Submitted by icarus1987 (user info) at 2008-07-09 09:56:22 EDT (#)
Ranking: 2
I would tend to agree. Though I now have a mortgage and car payments to make, I can afford both with a degree of ease, can own as many pets as I want, dig holes in the yard, and eat cookies before bed. So long as my wife doesn't get all hormonal about it, of course.
Submitted by Lurby (user info) at 2008-07-09 08:35:36 EDT (#)
Ranking: 1
The assumption is you will be earning money... even sixty grand with kids.

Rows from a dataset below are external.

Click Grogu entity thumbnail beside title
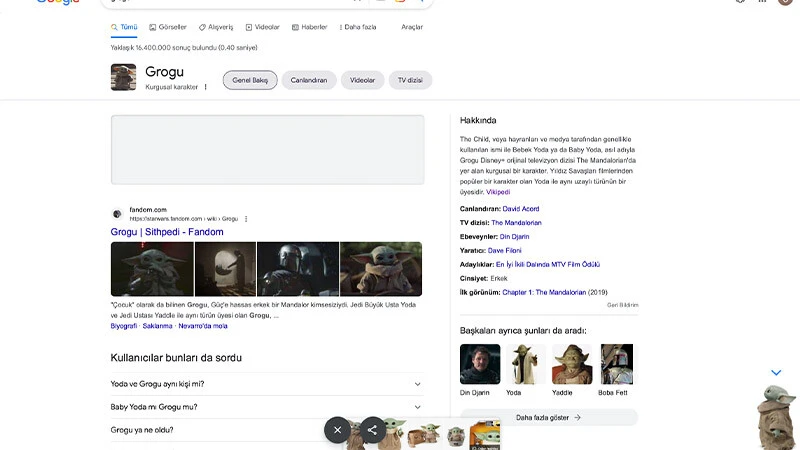800x450 pixels. click(123, 78)
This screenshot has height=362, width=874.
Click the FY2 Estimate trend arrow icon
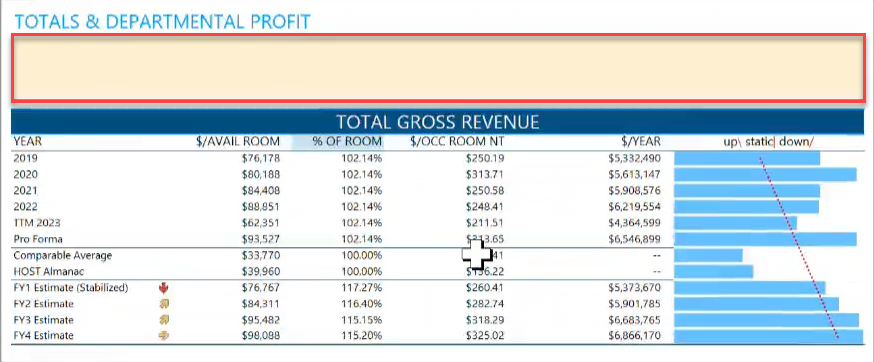(x=164, y=304)
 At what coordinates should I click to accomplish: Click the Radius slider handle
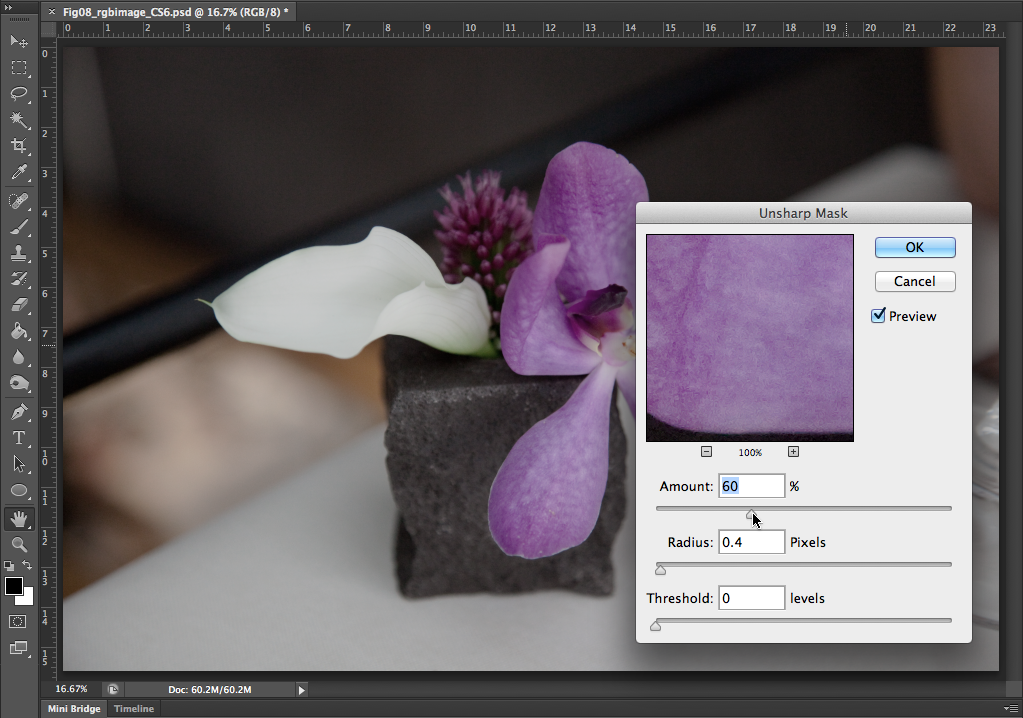[x=660, y=569]
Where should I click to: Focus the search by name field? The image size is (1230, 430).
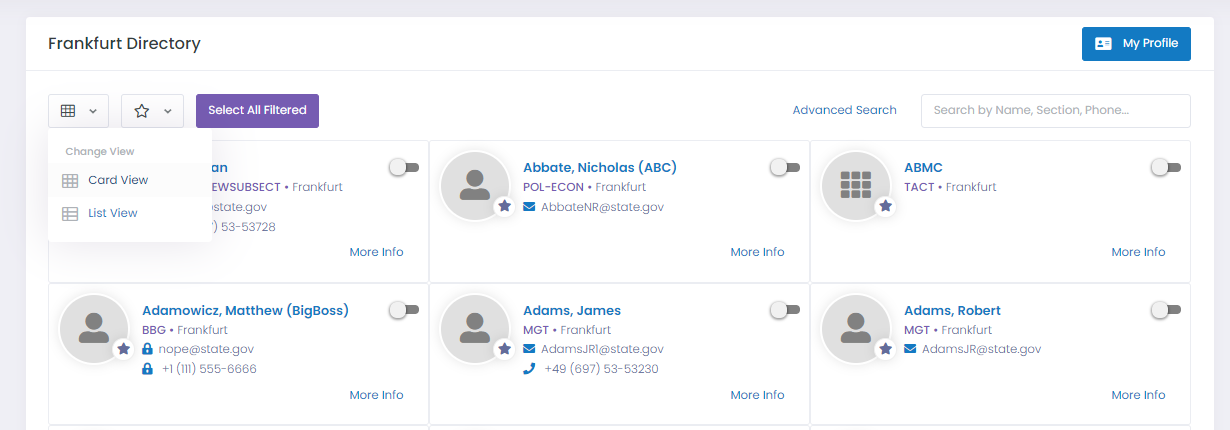pos(1056,111)
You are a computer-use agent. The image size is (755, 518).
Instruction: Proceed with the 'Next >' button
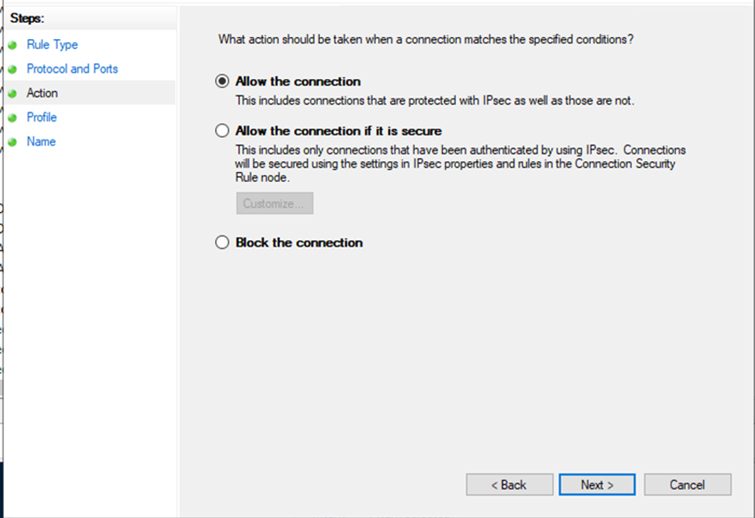point(597,484)
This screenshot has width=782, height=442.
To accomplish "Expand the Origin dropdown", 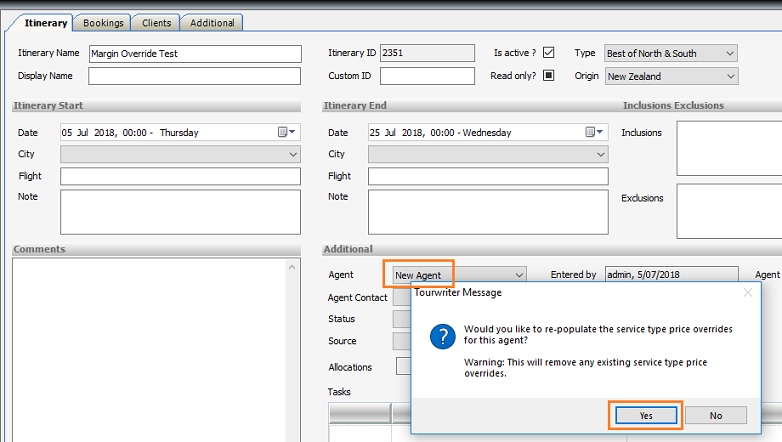I will point(730,76).
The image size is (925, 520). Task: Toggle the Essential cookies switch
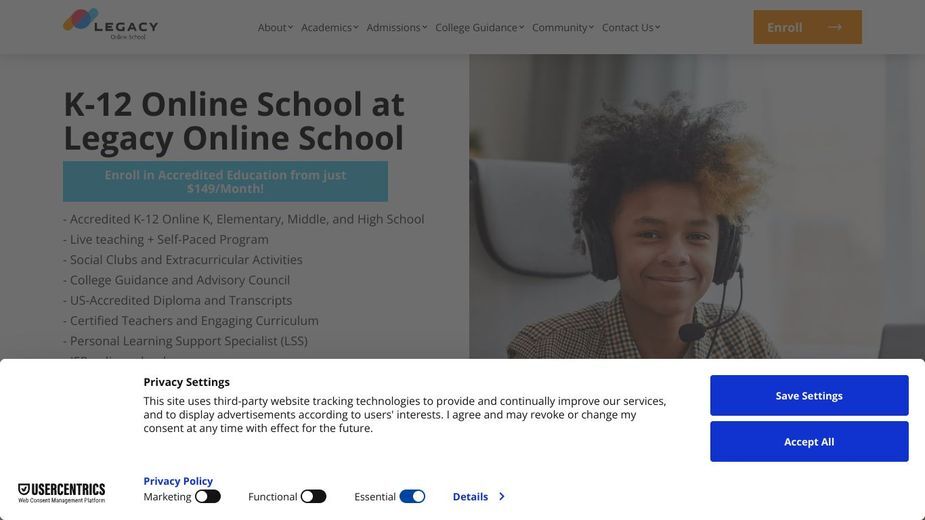[x=412, y=496]
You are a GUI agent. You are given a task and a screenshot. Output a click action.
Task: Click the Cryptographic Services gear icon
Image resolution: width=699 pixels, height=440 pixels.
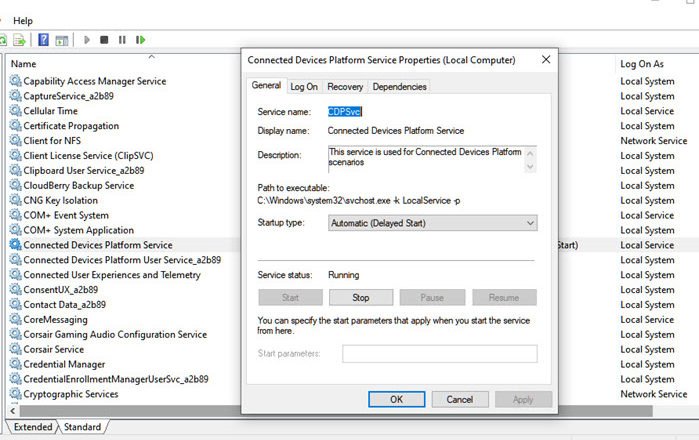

What if you don't want to work? Your folks pay for everything. If you have the patience they will finally stop bothering you and let you eat and sleep however you want. Heck, if you get an allowance you can even buy drugs.
Being a kid is sort of like being a pet. Free food and shelter without having to use the "I will work for food" sign.
Submitted by shandythedog (user info) at 2008-07-09 07:03:07 EDT (#)
Ranking: 0
Submitted by experima (user info) at 2008-07-09 00:55:30 EDT (#)
Ranking: 2
Submitted by shandythedog (user info) at 2008-07-07 18:45:06 PDT (#)
Ranking: 0
Submitted by experima (user info) at 2008-07-07 21:35:28 EDT (#)
Ranking: 2
i like accents
---
are you a mexican maid?
----------
i'm a guatemalan washerwoman
----------
excellent, presumably you have plenty of experience on your hands and knees. send your CV to apullo ASAP.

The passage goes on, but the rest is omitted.